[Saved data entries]
★ ★ ★ ★ ★

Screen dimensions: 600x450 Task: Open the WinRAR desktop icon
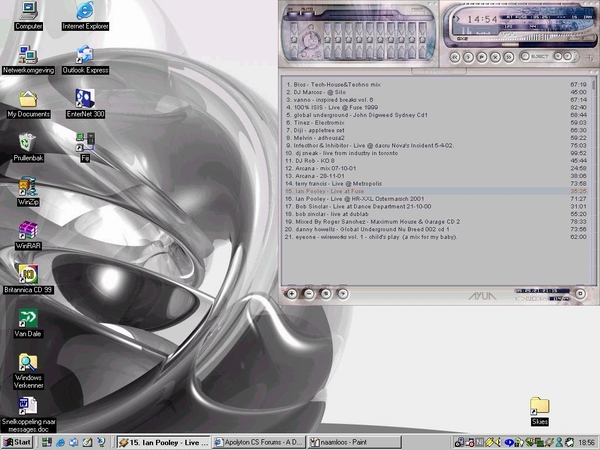click(27, 228)
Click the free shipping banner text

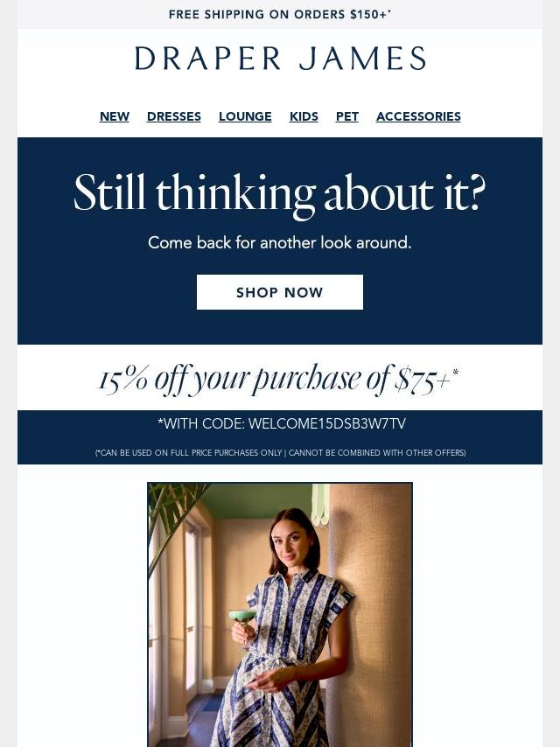click(280, 14)
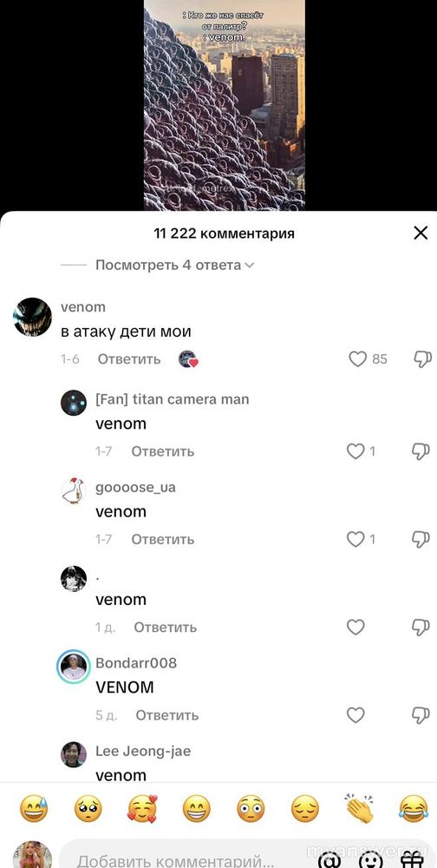Like the venom comment with 85 likes
Screen dimensions: 437x868
tap(358, 359)
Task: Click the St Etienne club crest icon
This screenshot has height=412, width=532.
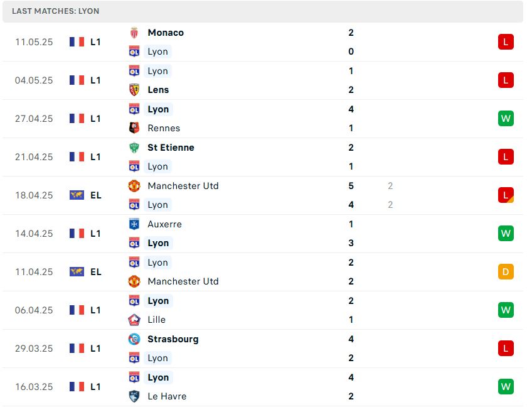Action: (x=134, y=148)
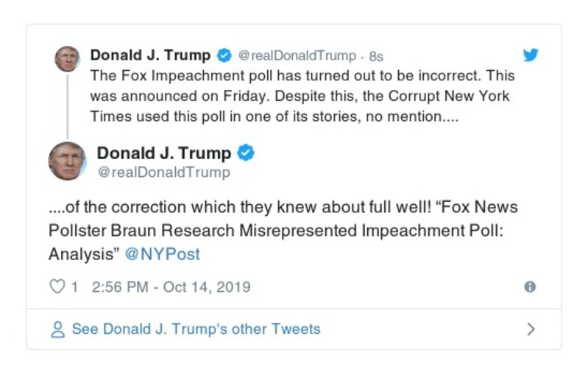The height and width of the screenshot is (378, 588).
Task: Open the @NYPost mention link
Action: point(162,254)
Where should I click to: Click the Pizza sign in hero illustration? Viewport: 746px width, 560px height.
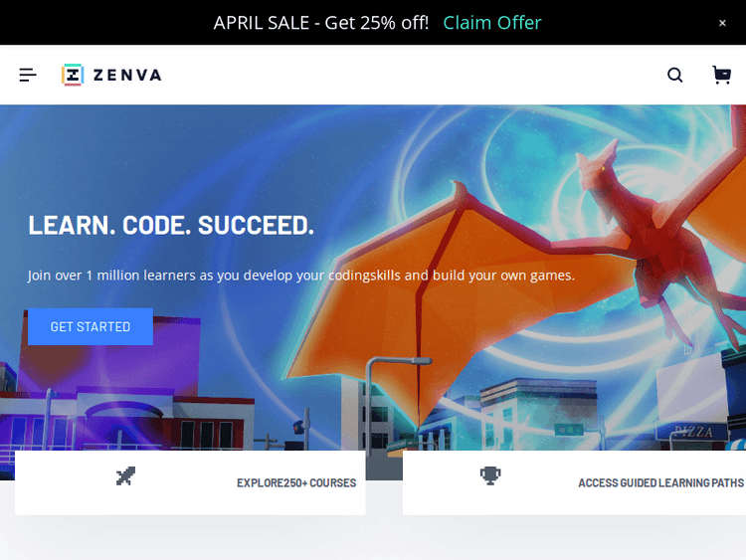click(x=692, y=432)
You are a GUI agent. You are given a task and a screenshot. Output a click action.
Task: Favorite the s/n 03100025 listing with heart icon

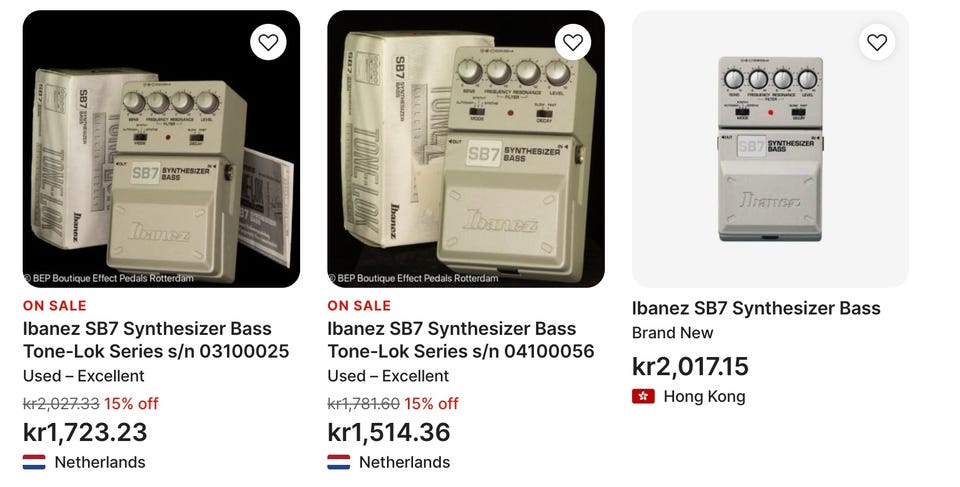tap(268, 42)
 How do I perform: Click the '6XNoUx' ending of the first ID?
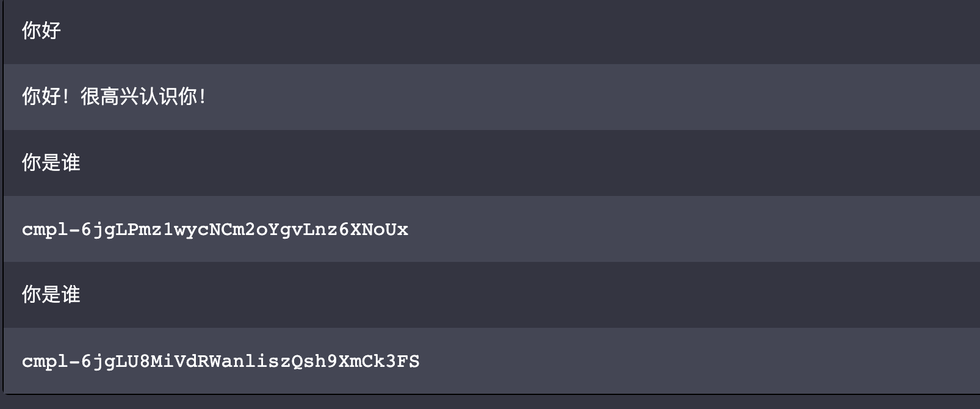point(373,230)
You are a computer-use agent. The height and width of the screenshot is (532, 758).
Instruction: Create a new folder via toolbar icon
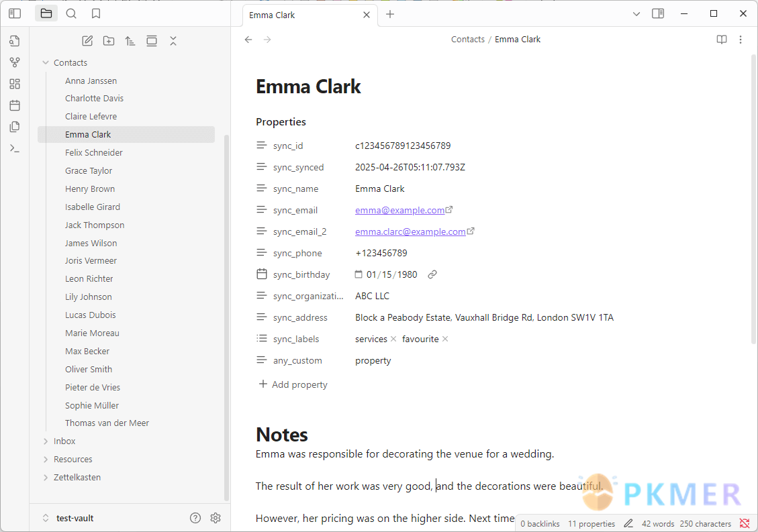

★ ★ ★ ★ ★

Locate the lines above that contain "agent" and copy them.

You are a GUI agent. You are given a task and a screenshot. Output a click action.
You are a computer-use agent. The height and width of the screenshot is (532, 758).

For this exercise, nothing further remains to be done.